Nuclear generates carbon-free electricity, provides firm power that complements renewables, has low land-use requirements, and has lower transmission requirements than distributed or site-constrained generation sources. “It also offers high-paying jobs and significant regional economic benefits, can aid in an equitable transition to a net-zero grid, and has a wide variety of use cases that enable grid flexibility and decarbonisation beyond the grid, including high temperatures for industrial heat.”

The report notes that the existing fleet of 94 nuclear reactors at 54 sites provide ~20% of US electricity generation. Investing in subsequent licence renewals is essential. Of the 94 operating US reactors, 84 have licences that will expire prior to 2050; 24 have licences that will expire prior to 2035. Power uprates totalling 2-8 GW could add near-term capacity to existing reactors.

Existing nuclear sites offer significant benefits for siting new nuclear, and preliminary analysis shows there may be room for 60-95 GW of new nuclear at existing sites. Multi-unit plants benefit from  economies of scale: generating costs at multi-unit plants are 30% cheaper per MWh than single unit plants.

Advanced nuclear includes a range of proven and innovative technologies across two generations (Gen III+ and Gen IV) and includes three size categories (large, small, and micro). Gen III+ reactors are evolutions of the US operating fleet: they use water as a coolant, use low enriched uranium as fuel, and have passive safety systems. Gen IV reactors will use non-water coolants and fuel that are not currently used by the US fleet and will offer multiple advantages, including expanded use cases such as high temperatureheat for industrial applications. Tripling nuclear capacity by 2050 likely will require both Gen III+ and Gen IV designs.

As to SMRs, although they maybe more expensive than large reactors as measured by $/MW and $/MWh, they offer advantages for certain applications, e.g., replacing smaller retiring coal plants or industrial processes requiring high temperature heat as well as potential siting, construction, and financial advantages.

Microreactors could serve a variety of use cases where reliability, transportability, and compactness are highly valued and alternatives are expensive, e.g., military bases, remote applications including mining, rural communities, industrial operations, and disaster relief.

While first-of-a-kind (FOAK) reactors may be expensive, repeat deployments within a design are expected to drive substantial cost reductions. Eliminating rework, experience, and cross-site standardisationare expected to drive the majority of FOAK to Nth of- a-kind cost reductions. The nuclear industry, working together with customers and offtakers, can accelerate the learning curve by down-selecting and standardising reactor designs, minimizing time between projects, and siting multiple units at the same location.

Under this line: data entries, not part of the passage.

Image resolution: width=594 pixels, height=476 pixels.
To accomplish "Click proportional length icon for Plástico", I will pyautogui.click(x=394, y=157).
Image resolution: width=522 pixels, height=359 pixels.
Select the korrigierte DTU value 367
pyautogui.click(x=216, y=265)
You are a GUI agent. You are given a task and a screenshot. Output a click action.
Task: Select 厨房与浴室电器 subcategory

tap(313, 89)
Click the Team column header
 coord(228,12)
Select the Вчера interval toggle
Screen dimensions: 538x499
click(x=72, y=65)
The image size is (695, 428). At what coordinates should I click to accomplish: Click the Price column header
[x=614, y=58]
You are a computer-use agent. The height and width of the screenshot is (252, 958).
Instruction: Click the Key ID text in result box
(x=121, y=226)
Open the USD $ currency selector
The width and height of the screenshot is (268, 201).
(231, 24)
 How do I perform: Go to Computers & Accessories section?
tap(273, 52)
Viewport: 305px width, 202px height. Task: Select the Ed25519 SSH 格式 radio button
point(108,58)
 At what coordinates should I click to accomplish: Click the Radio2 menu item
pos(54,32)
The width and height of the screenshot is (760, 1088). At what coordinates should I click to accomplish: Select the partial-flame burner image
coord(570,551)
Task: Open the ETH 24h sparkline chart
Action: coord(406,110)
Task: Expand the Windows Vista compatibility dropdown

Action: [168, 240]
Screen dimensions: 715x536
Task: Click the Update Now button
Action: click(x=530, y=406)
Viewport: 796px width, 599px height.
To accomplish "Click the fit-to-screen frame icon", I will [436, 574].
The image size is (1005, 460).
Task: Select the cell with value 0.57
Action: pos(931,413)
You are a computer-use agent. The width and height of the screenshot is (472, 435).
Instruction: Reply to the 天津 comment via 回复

Delivering the first projects reasonably on-time and on-budget will be essential for achieving liftoff, the report says. The Vogtle NPP “provides essential lessons for project delivery” Completion of units 3&4 made Vogtle the largest clean energy generation site in the US. The cost of Vogtle Units 3 and 4 is not the correct anchor point for estimating additional AP1000s given costs that should not be incurred again. “Vogtle began construction with an incomplete design, an immature supply chain, and an untrained work force; the AP1000 design is now complete, there is now supply chain infrastructure, and Vogtle trained over 30,000 workers.

“The US must develop nuclear and megaproject delivery infrastructure. The integrated project delivery model aligns incentives between owners and contractors to deliver projects on-time and on-budget. Funding constructability research could target the drivers of cost overruns and improve project delivery.”

Industry, investors, government, and the broader stakeholder ecosystem each has a role to play in ensuring new nuclear achieves commercial liftoff and rises to meet the challenge in time.